Seit knapp zehn Monaten ist die Koalitionsregierung von Premierminister Naftali Bennett, bestehend aus acht Parteien, an der Macht. Nun hat sie ihre hauchdünne Mehrheit verloren, und Israel fällt zurück in eine Zeit der innenpolitischen Krise.
Verantwortlich ist eine Abgeordnete aus Bennetts eigener Jamina-Partei, die dem Bündnis den Rücken gekehrt hat. Idit Silman begründete ihren Ausstieg mit weltanschaulichen Differenzen und rief andere Koalitionskollegen auf, ihr zu folgen, um eine neue rechte Regierung zu bilden. Oppositionsführer Benjamin Netanjahu, der sich nun wieder Hoffnung auf eine Rückkehr ins Regierungsamt machen kann, gratulierte Silman sogleich zu ihrer "mutigen Entscheidung".
Die Regierungskoalition verfügt nun nur noch über 60 der 120 Knesset-Stimmen und kann damit keine Gesetzesvorhaben mehr umsetzen. Mit ihrer zuvor knappen Mehrheit hatte das extrem heterogene Bündnis, dem neben rechten und linken Parteien auch erstmals in Israels Geschichte eine arabische Partei angehört, einige Erfolge wie die Verabschiedung eines Staatshaushalts erzielen können. Die Bruchlinien waren jedoch auch immer wieder deutlich geworden. Dabei ging es um den Umgang mit den Palästinensern, mehr noch aber um Religionsfragen.
Auslöser der jetzigen Krise war ein Streit zwischen Silman und Gesundheitsminister Nitzan Horowitz von der linken Meretz-Partei darüber, ob während des anstehenden Pessach-Festes Gesäuertes wie zum Beispiel Brot in Krankenhäuser gebracht werden darf. Horowitz will das mit Verweis auf ein Urteil des Obersten Gerichts erlauben, Silman geißelte dies als Verstoß gegen die religiösen Regeln und forderte den Rücktritt des Ministers.
Ihren eigenen Rückzug begründete sie nun damit, den "jüdischen Charakter des Staats" bewahren zu wollen. Israelischen Medienberichten zufolge soll sie zuvor schon Kontakte zu Netanjahus Likud-Partei geknüpft haben und von dort mit Versprechungen für ihre persönliche politische Zukunft gelockt worden sein.
Regierungschef Bennett wurde von der Entscheidung seiner Parteifreundin offenbar komplett überrascht, er erfuhr davon aus den Medien.

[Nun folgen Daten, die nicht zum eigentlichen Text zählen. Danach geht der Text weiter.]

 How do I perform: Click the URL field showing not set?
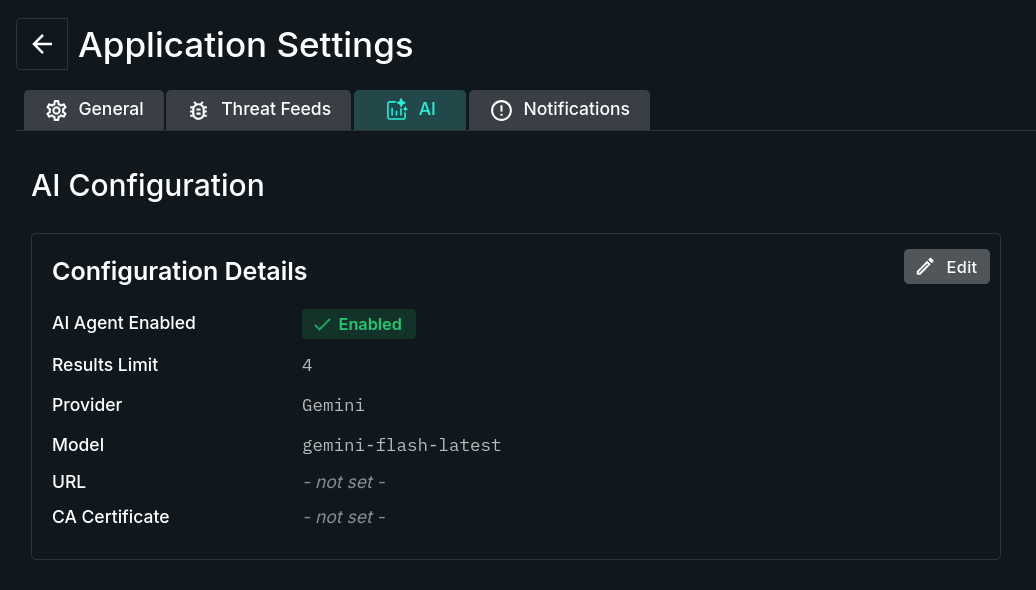click(343, 482)
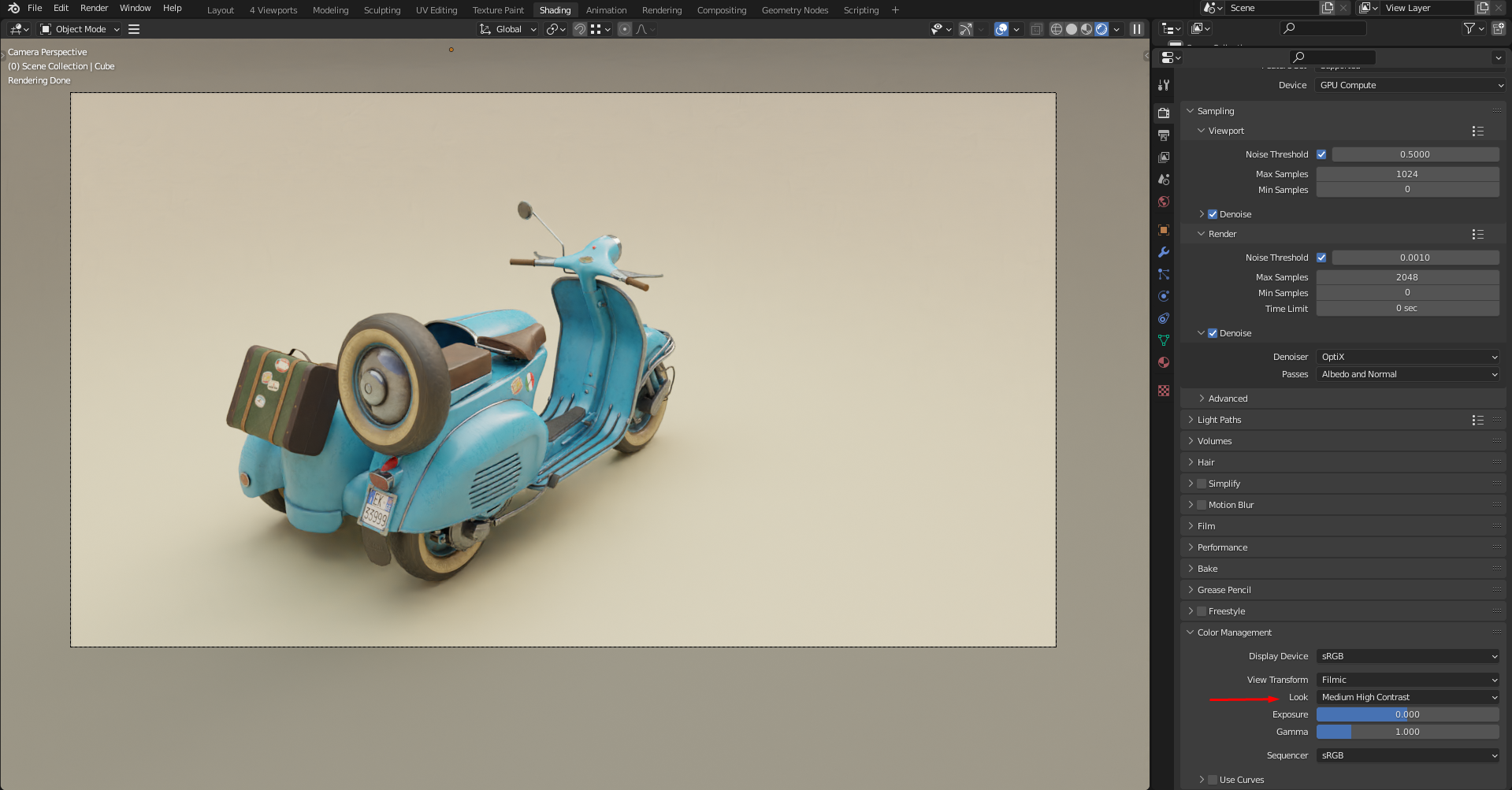Open the Render Properties tab
Viewport: 1512px width, 790px height.
click(x=1164, y=113)
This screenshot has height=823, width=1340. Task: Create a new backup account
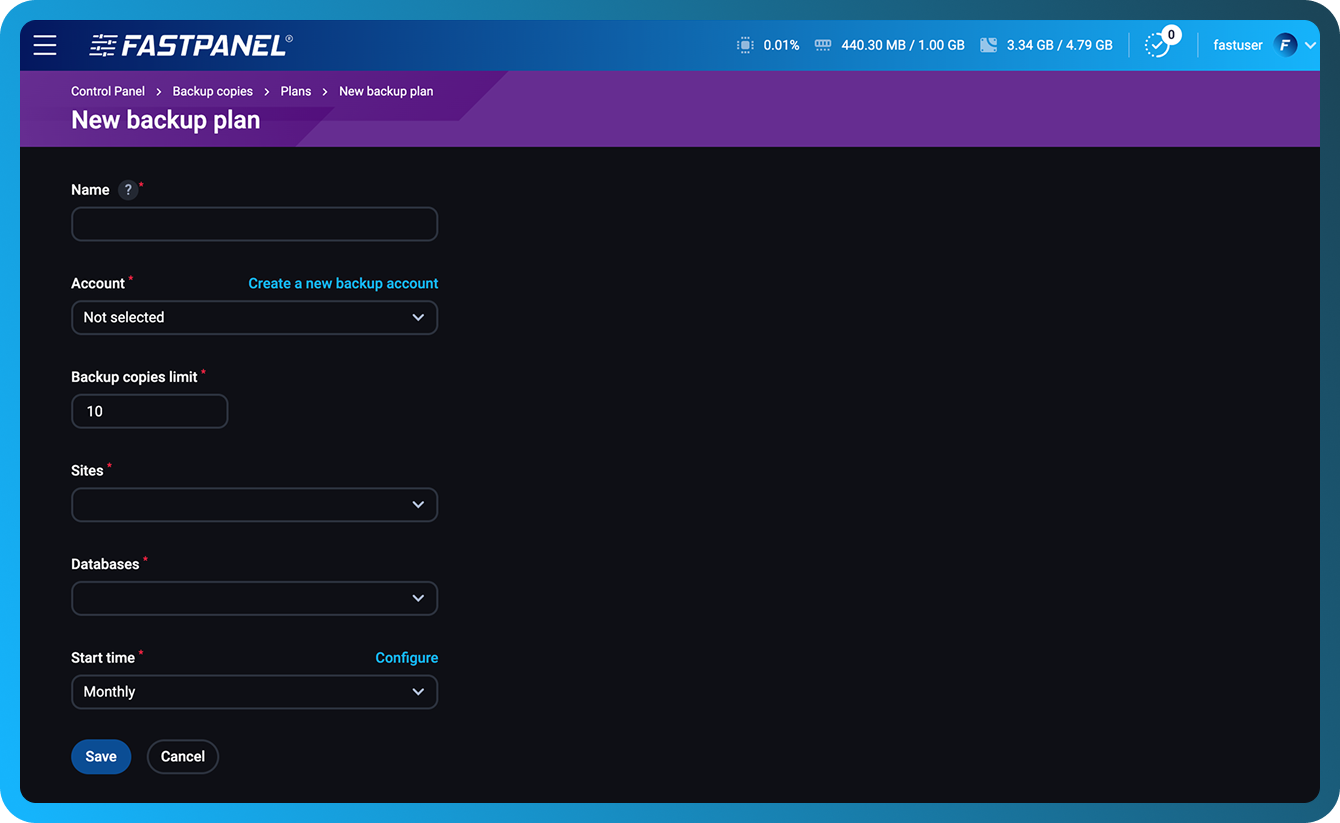click(343, 283)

Er sagte für Mittwoch alle vorgesehenen Termine ab und stürzte sich in Krisensitzungen. Für den Fortgang des Verfahrens sind nun mehrere Szenarien möglich.
Wahrscheinlich kommt es zu einer Neuwahl
Grundsätzlich könnte sich die Regierung beim aktuellen Patt im Parlament auch ohne Mehrheit an der Macht halten. Zudem könnte sie versuchen, andere Abgeordnete oder Fraktionen in ihr Lager hinüberzuziehen. Ansprechpartner wären dafür die bislang oppositionelle arabische Vereinte Liste sowie die beiden ultra-orthodoxen Parteien Schas und Vereinigtes Thora-Judentum. Eine weitere arabische Partei wäre jedoch für die Rechten in der Koalition kaum akzeptabel. Eine Zusammenarbeit mit den Religiösen erscheint unvereinbar mit den säkularen Kräften.
Das wahrscheinlichste Szenario ist daher eine Neuwahl und damit eine Fortsetzung der unheilvollen Serie von vier Wahlen innerhalb zweier Jahre, die der Bildung der jetzigen Regierung vorausgegangen war. Für das dazu notwendige Misstrauensvotum in der Knesset müsste aber noch mindestens ein weiterer Abgeordneter zur Opposition überlaufen. An potenziellen Kandidaten dafür mangelt es nicht.
Sollte es den Kräften um Netanjahu herum gelingen, gleich sieben Parlamentarier aus der bisherigen Koalition abzuwerben, könnte auch ohne Neuwahl aus dem bestehenden Parlament heraus eine neue Regierung gebildet werden. Netanjahu rief dazu bereits alle rechten Koalitionsabgeordneten auf, "nach Hause" zurückzukehren.